Kekuatan fisik yang digunakan untuk memaksa orang lain mengikuti pandangan tertentu tidak akan pernah bisa dianggap sebagai bentuk penyelesaian masalah. Sebagai negara yang mengedepankan nilai-nilai Pancasila, kita harus memastikan bahwa hak kebebasan beragama dan berkeyakinan dihormati oleh semua pihak, tanpa terkecuali.

Ini merupakan refleksi dari ketidakmampuan sebagian orang untuk menempatkan diri dalam posisi kelompok lain yang memiliki tata cara ibadah yang berbeda. Hal ini bukan sekadar masalah ketertiban sosial, tetapi juga mencerminkan sikap egois dalam beragama, yang akhirnya memperburuk hubungan antar umat beragama.

Kesadaran untuk hidup berdampingan dalam keragaman adalah hal yang mutlak diperlukan. Kita harus bisa membedakan antara norma sosial dan sikap eksklusif yang menciptakan ketidaknyamanan bagi orang lain.

Di sisi lain, kegagalan negara dalam memastikan bahwa hak setiap individu untuk beribadah dan berkeyakinan dijamin juga patut dipertanyakan. Dalam hal ini, bukan hanya kebijakan dari bawah yang diperlukan, tetapi juga kebijakan dari atas yang melibatkan elemen pemerintah dalam menciptakan kehidupan sosial yang harmonis.

Era Prabowo Gibran

Sebagai refleksi, kita perlu mengingat bahwa status agama mayoritas, dalam hal ini Islam, bukanlah alasan untuk memperlakukan orang lain secara tidak adil atau merendahkan hak-hak mereka. Prabowo-Gibran juga membawa keyakinan tentang bagaimana minoritas harusnya diberlakukan. Juga, harus lebih tegas lagi terkait hal ini.

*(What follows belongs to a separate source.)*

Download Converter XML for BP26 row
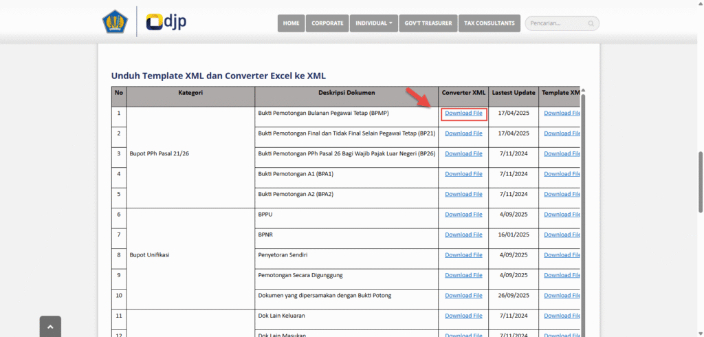pyautogui.click(x=463, y=153)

Dan, satu hal penting lagi, penyebutan mayoritas-minoritas dalam hal ini bukan sebagai upaya mengotak-kotakkan masyarakat. Melainkan sebagai bentuk keberpihakan kita kepada mereka yang lemah, mereka yang terpinggirkan, mereka yang terdiskriminasi.

Penyalahgunaan kekuasaan yang mengatasnamakan agama untuk memecah belah masyarakat sangat berbahaya. Sebagai umat beragama, kita harus sadar bahwa hidup berdampingan dalam keberagaman memerlukan saling menghormati dan mengayomi, bukan memaksa dan menghakimi.

Akhirnya, kita semua harus berperan dalam menciptakan citra agama yang penuh kasih dan damai. Bukan hanya umat tertentu yang harus menjaga integritasnya, tetapi seluruh elemen masyarakat, baik dari bawah maupun atas, harus berusaha menjaga kehidupan kebangsaan yang harmonis dan bebas dari kekerasan serta intoleransi.

Apakah kita tidak lelah melihat Islam yang dicitrakan penuh kekerasan dan intoleran? Islam yang emosional, dengan umatnya yang temperamental. Siapa lagi yang akan mengukir citra Islam yang ramah dan penuh kasih kalau bukan kita sendiri?